The risk factors for the incidence of CKD in the present study included the presence of hypertension, dyslipidemia, and HBeAg-positive status. Previous studies have suggested that hypertension and diabetes mellitus were risk factors of CKD in patients with chronic hepatitis B,11,14 but that diabetes mellitus was not a risk factor for CKD alone.11 A recent study found that metabolic syndrome was an independent risk factor for the prevalence of CKD in HBV patients.14 In particular, metabolic syndrome represents a series of dysfunctions, including central obesity, dyslipidemia, arterial hypertension, and elevated fasting glucose.29 Accelerating reports have indicated that metabolic syndrome and its associated complications are significantly related to the development of CKD.30 These results are in agreement with our present data that show dyslipidemia is an independent risk factor for the incidence of CKD in patients with chronic HBV infection. In our present study, we found that coronary heart disease was a protective factor for the incidence of CKD, by using multivariate logic regression analysis. However, this result does not mean that if one HBV patient suffers from heart disease, she/he will be at lower risk for CKD. The result was obtained from statistical analysis alone and the coronary heart disease might be a confounding factor in the multivariate analysis model. Therefore, we further adjusted for diabetes mellitus, hypertension or coronary heart disease and then analyzed the risk factors of CKD in a multivariate analysis model. Multivariate analysis showed that dyslipidemia, HBsAg levels, and duration of disease were independent factors associated with the presence of CKD in chronic HBV infection.

Interestingly, we have reported that the higher HBsAg level and duration of disease (≥120 months) were inversely correlated with CKD, making it seem that long duration of HBV replication might play protective roles in the incidence of CKD. However, these results might be attributed to the fact that CKD might occur at the early stage of 120 months after the onset of acute HBV infection. A population-based prospective cohort study indicated that HBsAg positivity had a positive effect on the incidence of CKD within 10 years after the onset of HBV infection.11 In our manuscript, we reported that HBeAg-positive status was a risk factor, with OR 2.099, and Log10 HBsAg was a protective factor, with OR: 0.514, for the incidence of CKD in HBV infection.

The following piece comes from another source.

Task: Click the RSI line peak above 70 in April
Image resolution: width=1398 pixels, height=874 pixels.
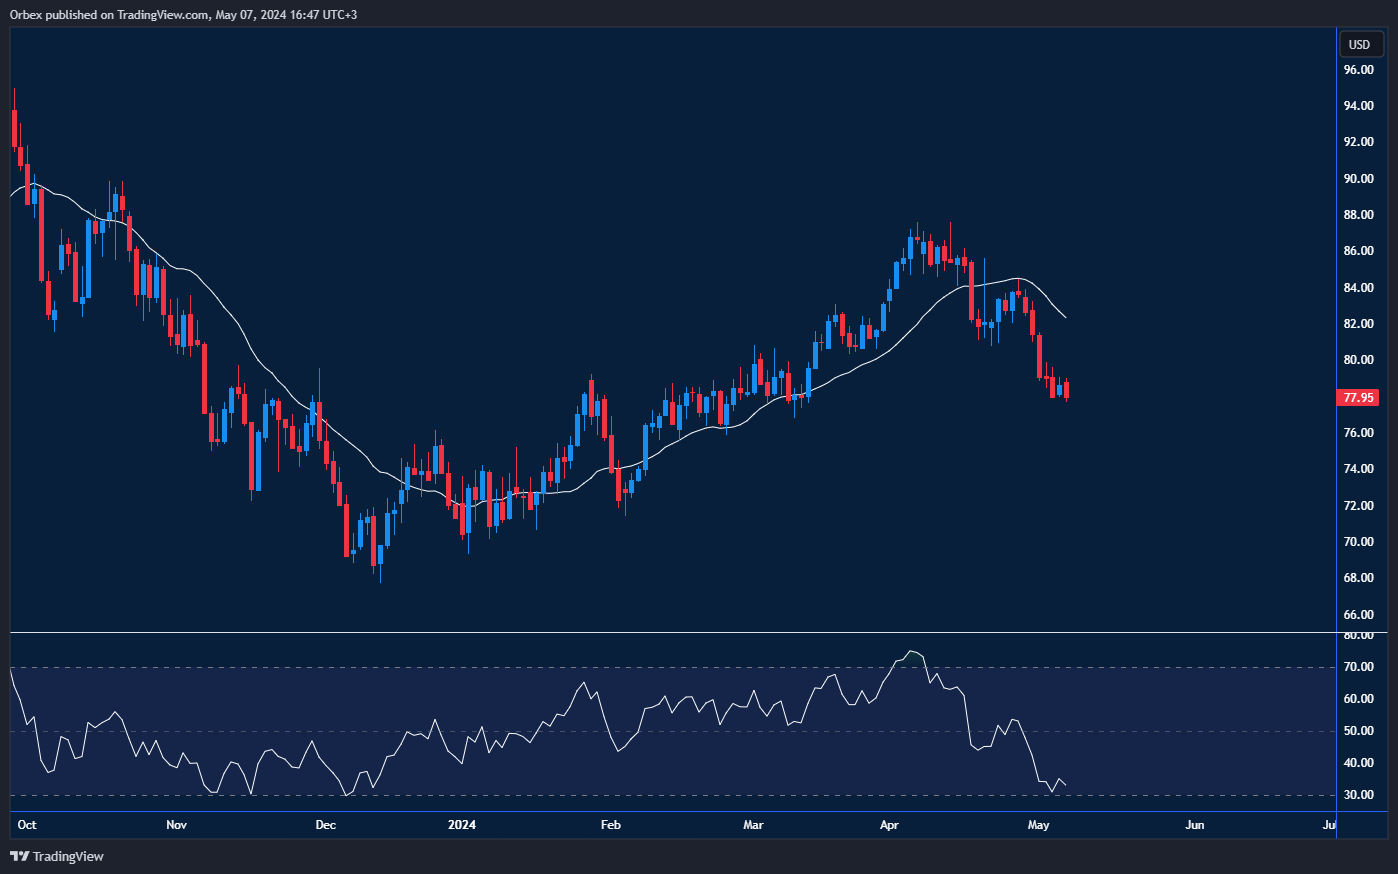Action: 911,652
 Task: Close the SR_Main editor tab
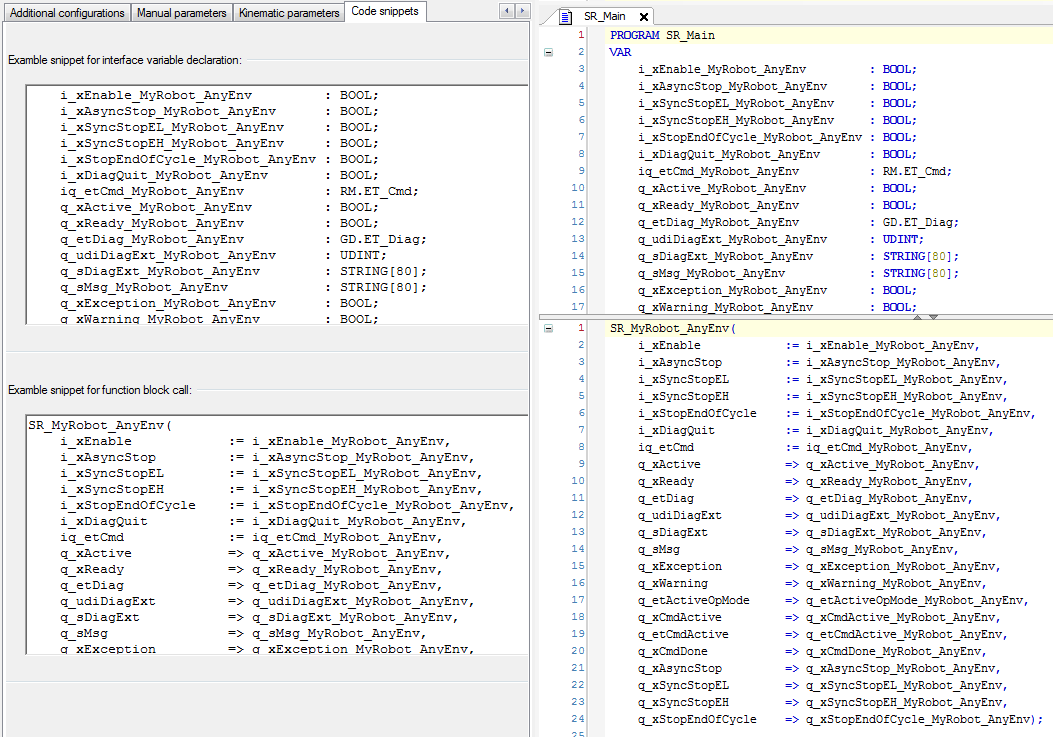pyautogui.click(x=643, y=17)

The data indicated that HBV patients with HBeAg-positive status might have 1.099-times the risk of those with HBeAg-negative status, while HBV patients with high HBsAg level might have 48.6% higher risk than those with low HBsAg level at the changes of 1 unit of Log10 HBsAg. The results are not contradictory and suggest that HBV replication increases the risk of CKD in HBV infection. Another large multicenter cross-sectional study also obtained the same conclusion that the presence of HBeAg was a strong risk factor of CKD at the early stage of HBV infection.31 Furthermore, our data did not identify HBV DNA level as the risk factor for the incidence of CKD in HBV infection. In fact, these results could be mainly explained by the presence of HBV immune makers in kidney tissue, regardless of the status of HBV DNA level.32 In addition, we did not find a difference in CKD incidence among the two populations: with/without cirrhosis. This find was in disagreement with the previous report by Hou et al.14 and this disagreement might be attributed to the origin of patients in different areas of China.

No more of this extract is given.